[Tracy Park by Mary Jane Holmes]@TWC D-Link book
Tracy Park

CHAPTER XVIII
13/27

Why, Jerry dresses herself, and wipes the dishes, and wears those big aprons all the time.

No, I don't want to be poor;' and as if something in her father's mind had communicated itself to her, she raised her head from his shoulder and looked beseechingly at him.
'Nor shall you be poor, if I can help it,' he said; 'but you must be very kind to Jerry, and never let her feel that you are richer than she.
Do you understand ?' 'I think I do,' Maude answered, adding as she kissed him fondly: 'And now I s'pose I must go, for there is Hetty come for me; so, good-night, you dearest, best papa in the world.' He knew that she believed in him fully; that should he confess his fault she would understand it, and lose faith in him.
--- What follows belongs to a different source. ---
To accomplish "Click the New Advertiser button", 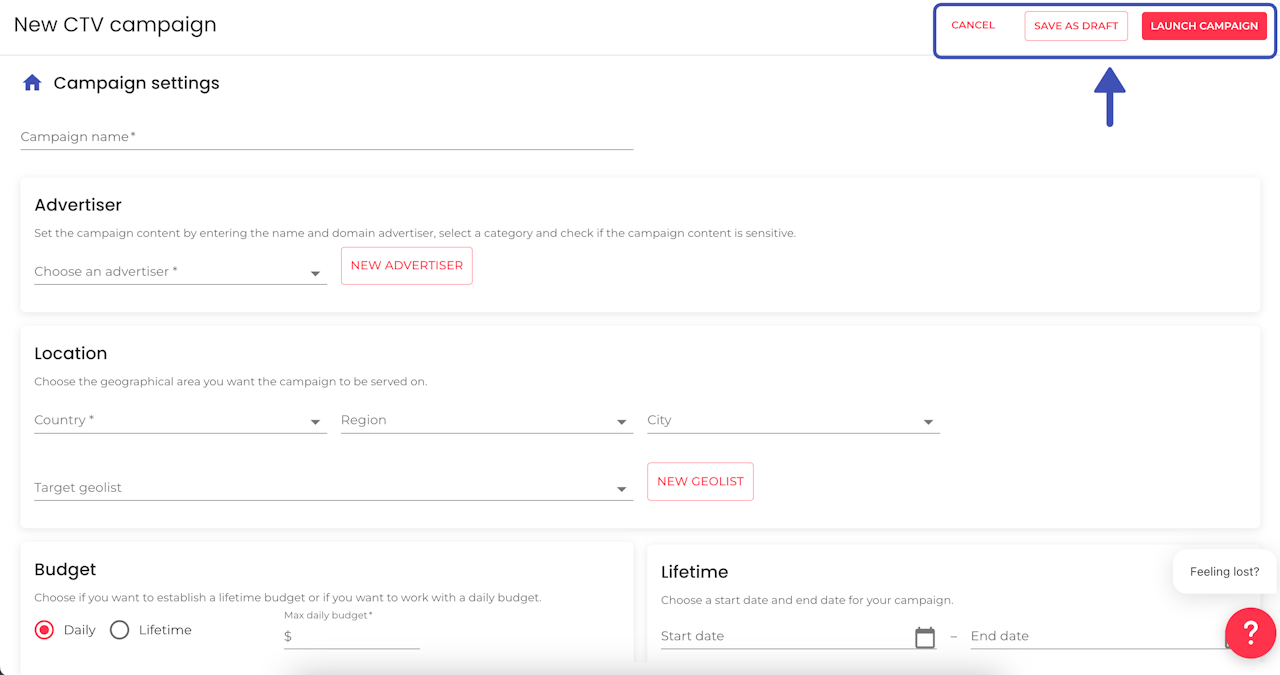I will pyautogui.click(x=407, y=266).
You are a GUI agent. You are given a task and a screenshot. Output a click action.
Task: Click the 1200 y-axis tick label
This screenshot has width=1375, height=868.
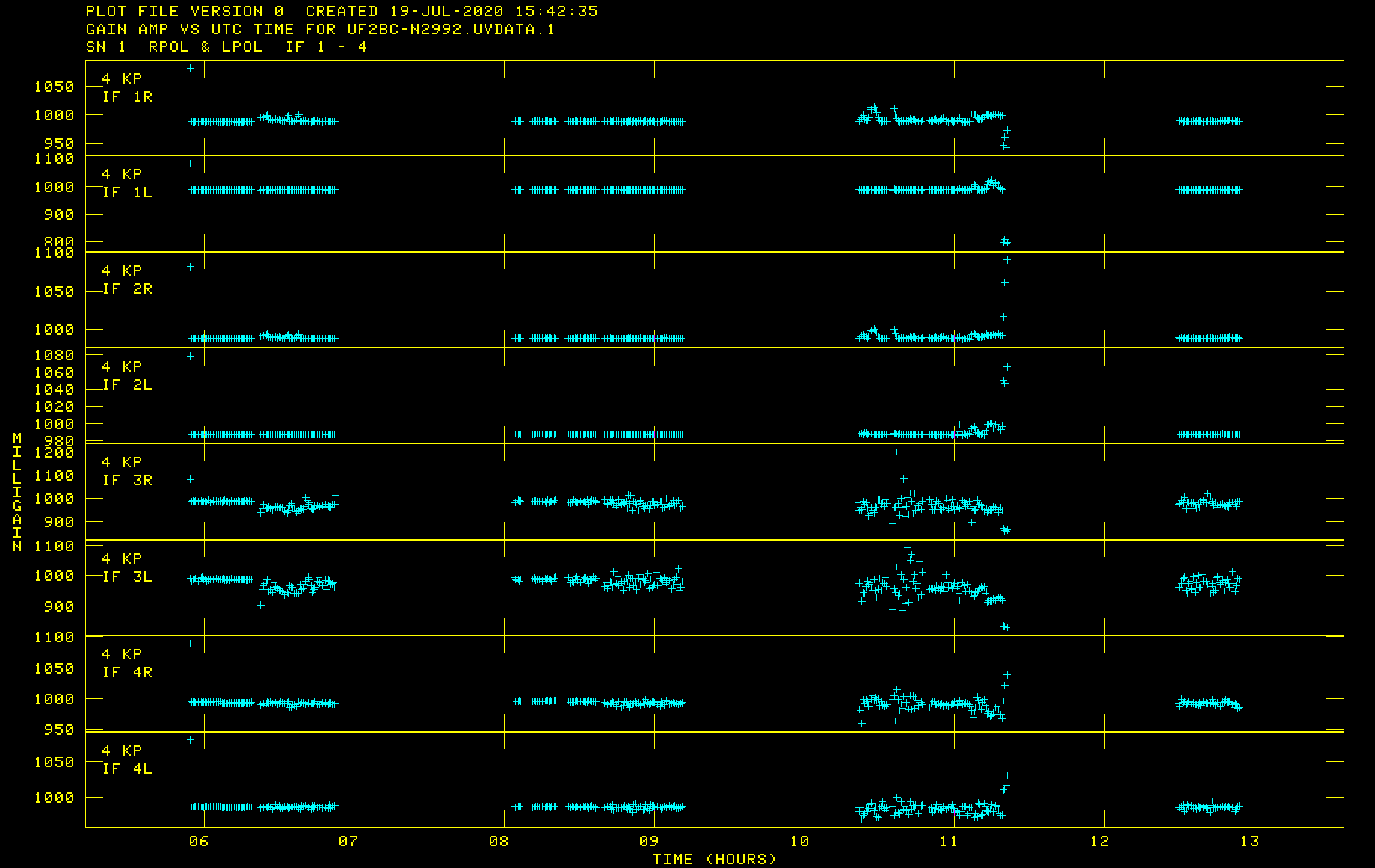click(x=55, y=452)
He would bear the burden, he said to himself.

There should be no more repining or looking back, Maude must never know; and so Jerry's chance was lost.
The next morning Arthur awoke with a racking headache.

He was accustomed to it, it is true; but this one was particularly severe.
'It's the cherries; no wonder; a quart of those sour things would turn upside down any stomach,' Charles said, as he glanced at the empty tin pail which was adorning an inlaid table, and then suggested a dose of ipecac as a means of dislodging the offending cherries.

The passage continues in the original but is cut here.